Levy, also known as attachment, is the crucial step in the execution process that identifies the property and fixes the lien on the property for the benefit of the creditor. Levy is the seizure of the debtor's nonexempt property and placing it in custodia legis, within the custody of the law. Until then, it is not even known if the debtor has nonexempt property to levy, and what nonexempt property the debtor does have, may be transferred to 3rd parties.
Since sending the sheriff to the debtor's residence to find property costs the creditor some money, the creditor may do some investigating to determine if the debtor has any nonexempt assets, and if he does, the creditor will inform the sheriff.
In most states, levy sets the priority for the judgment lien, since then the lien is perfected against 3rd parties; in a few states, the priority of the lien against competing claims is established when the writ is delivered to the sheriff.
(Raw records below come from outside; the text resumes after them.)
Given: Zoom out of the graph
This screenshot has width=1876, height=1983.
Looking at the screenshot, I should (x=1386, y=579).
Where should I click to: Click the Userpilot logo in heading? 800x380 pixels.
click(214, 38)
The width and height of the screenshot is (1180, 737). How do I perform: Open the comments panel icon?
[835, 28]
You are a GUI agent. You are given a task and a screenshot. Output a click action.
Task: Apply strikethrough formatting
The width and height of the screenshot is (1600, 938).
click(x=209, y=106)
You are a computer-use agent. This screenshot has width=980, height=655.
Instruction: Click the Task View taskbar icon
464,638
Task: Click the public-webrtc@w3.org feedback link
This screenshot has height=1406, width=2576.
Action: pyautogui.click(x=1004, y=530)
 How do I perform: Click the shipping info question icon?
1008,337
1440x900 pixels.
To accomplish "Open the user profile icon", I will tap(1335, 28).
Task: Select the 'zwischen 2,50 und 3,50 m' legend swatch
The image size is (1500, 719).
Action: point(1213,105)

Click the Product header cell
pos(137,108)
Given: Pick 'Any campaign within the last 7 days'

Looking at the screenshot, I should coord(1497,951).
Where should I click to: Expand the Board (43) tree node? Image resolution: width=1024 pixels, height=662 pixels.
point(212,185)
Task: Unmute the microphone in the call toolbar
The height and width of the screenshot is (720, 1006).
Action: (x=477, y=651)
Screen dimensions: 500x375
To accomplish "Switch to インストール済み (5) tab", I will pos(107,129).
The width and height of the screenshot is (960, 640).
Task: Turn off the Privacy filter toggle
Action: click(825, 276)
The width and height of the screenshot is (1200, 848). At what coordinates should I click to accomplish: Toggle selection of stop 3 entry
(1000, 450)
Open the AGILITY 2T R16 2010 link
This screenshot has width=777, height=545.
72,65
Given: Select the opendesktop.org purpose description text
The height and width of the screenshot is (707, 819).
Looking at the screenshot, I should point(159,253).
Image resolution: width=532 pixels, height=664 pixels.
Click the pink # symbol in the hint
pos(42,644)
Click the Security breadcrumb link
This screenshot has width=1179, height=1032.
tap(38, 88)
Levy, of course, must be done before the return date of the writ; afterwards, the sheriff has no power to levy from the writ. When the sheriff returns, she must note on the writ of execution that the levy was either successful or that it was a nulla bona return—no nonexempt property was found that could be levied. If the writ expires or the return is nulla bona, then the creditor must obtain another writ of execution to repeat the process.
The next step in execution is the sale of the property for the benefit of the creditor, which must be done before the judgment becomes dormant, although in most cases, this is not a problem because most states have greatly extended the lifetime for judgments beyond the old common law period of 1 year. The sheriff must conduct the sale according to state law.
A drawback to both the debtor and the creditor is that sheriff's sales are usually poorly attended resulting in little competitive bidding. Hence, the debtor's property is often sold at far less than the fair market value of the property, especially since the buyers must accept the property as it is—there are no warranties. Some states have enacted appraisal statutes requiring the property to be appraised, then either the property must be sold for a minimum percentage of the appraisal or the creditor must accept the minimum amount as a credit for the debt.
Some states also have redemption statutes where debtors have a certain amount of time—the redemption period—to buy back their property at the sale price. In some states, if the debtor does not redeem the property, then creditors with junior liens on the property have a right to redeem it.
A major disadvantage to redemption rights is that the property may sell for less because the buyer does not get a clear title to the property until after the redemption period.
Distribution of the Sale Proceeds
After the sale, the money collected is 1st used to pay the expenses of the sale. In some states, if there are any liens on the property that are senior to the judgment creditor, then they must be paid before the creditor; in other states, the buyers must accept the property with the senior liens. Junior liens are always cut off; junior creditors do not receive anything from the distribution nor do their liens survive the sale.
Then the judgment creditor gets paid up to the amount of the judgment. The rest of the money, if any, goes to the debtor.